当ブログの一番人気記事は相変わらず学歴ネタなのですが、ついで人気なのが資格関連の記事です。

勉強結果が形に残るという意味で、資格勉強はやりがいに満ちています。
しかし、地方公務員の実務には、なかなか役立ちません。

一方の実務知識は、どれだけ蓄えても異動のたびにリセットされてしまうため、自発的に勉強するほどのモチベーションが湧かないものです。

「地方公務員として働く中でライフワーク化できるくらい、どの部署でも役に立つ知識はないものか」と常々考えてきたのですが、ついに1つ思い当たりました。郷土史です。

攻める業務での郷土史

観光系・産業系の部署では、既に確立した地域の強みや魅力をさらに磨き上げるだけでなく、新たな素材の発掘も行っています。

郷土史は素材の宝庫です。
「当時は日本一」「日本初」といった文言がたくさん見つかります。
これらは全て、何も手を加えなくとも、最初からオンリーワン。
素材として非常に有望です。

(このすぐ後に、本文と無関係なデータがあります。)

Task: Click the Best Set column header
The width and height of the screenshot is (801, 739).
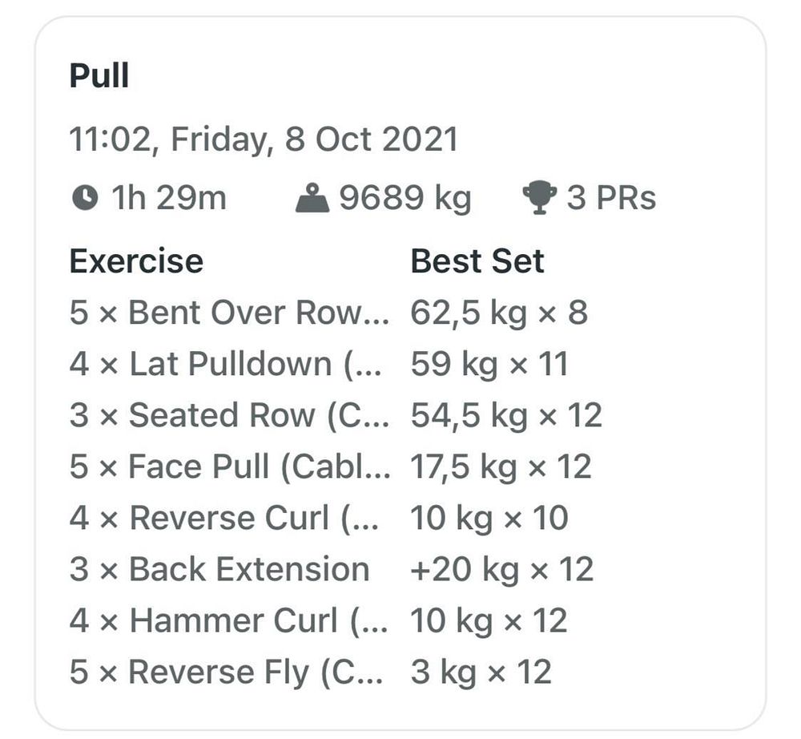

うまく調理できるかは別問題ですが……

地域住民とコミュニケーションをとる際にも、郷土史知識は役立ちます。
ボランティア団体の方々など、一緒に仕事をしていく住民からは、相手方の郷土史的事情を知っているだけで、ある程度は信頼を得られます。
友好的な関係を築くための第一歩です。


守る業務での郷土史

受け身・後ろ向きな業務でも、郷土史は役立ちます。
自治体が現在抱えている問題の発端は、地域特有の歴史事情にあることも多いです。
一般的な日本史(政治史)の知識だけしか備えていないと、本質を見落とすおそれがあります。

例えば、国有地の不法占拠。
河川敷の中に勝手に畑が作られている場面を考えます。
 
この場合、趣味の園芸で畑を作っているのか、明治維新や戦争中のどさくさの中で行政側が勝手に土地境界を定めたのかで、対応方針が変わってきます。
前者であればすぐに行政指導ですし、後者であれば登記を調べ尽くしてから低姿勢で事情説明です。
 
一般的な日本史政治史の知識しか無ければ、「どさくさ」という可能性にたどり着きません。
後者のようなソフトな対応は、思いつきもしないでしょう。

この例は非常に単純ですが、具体的に書くのが憚られるくらい生々しい郷土史由来の問題が現場には転がっています。
一般的な常識だけで判断すると、手痛いカウンターを食らってしまいます。

戦いでの郷土史

最も郷土史知識が必要となるのは、アンチ行政な方々との折衝業務です。
彼らはたいてい郷土史に精通しており、郷土史の中から行政批判のネタを拾ってきます

明治期に様々な規制法令が施行された結果、藩政期までは住民の自由に委ねられていた日常的行為の多くが、行政の規制下に置かれることになりました。
 
もちろん、完全に規制できるわけがなく、施行直後に揉めたまま現代まで法適用できていないケースが存在します。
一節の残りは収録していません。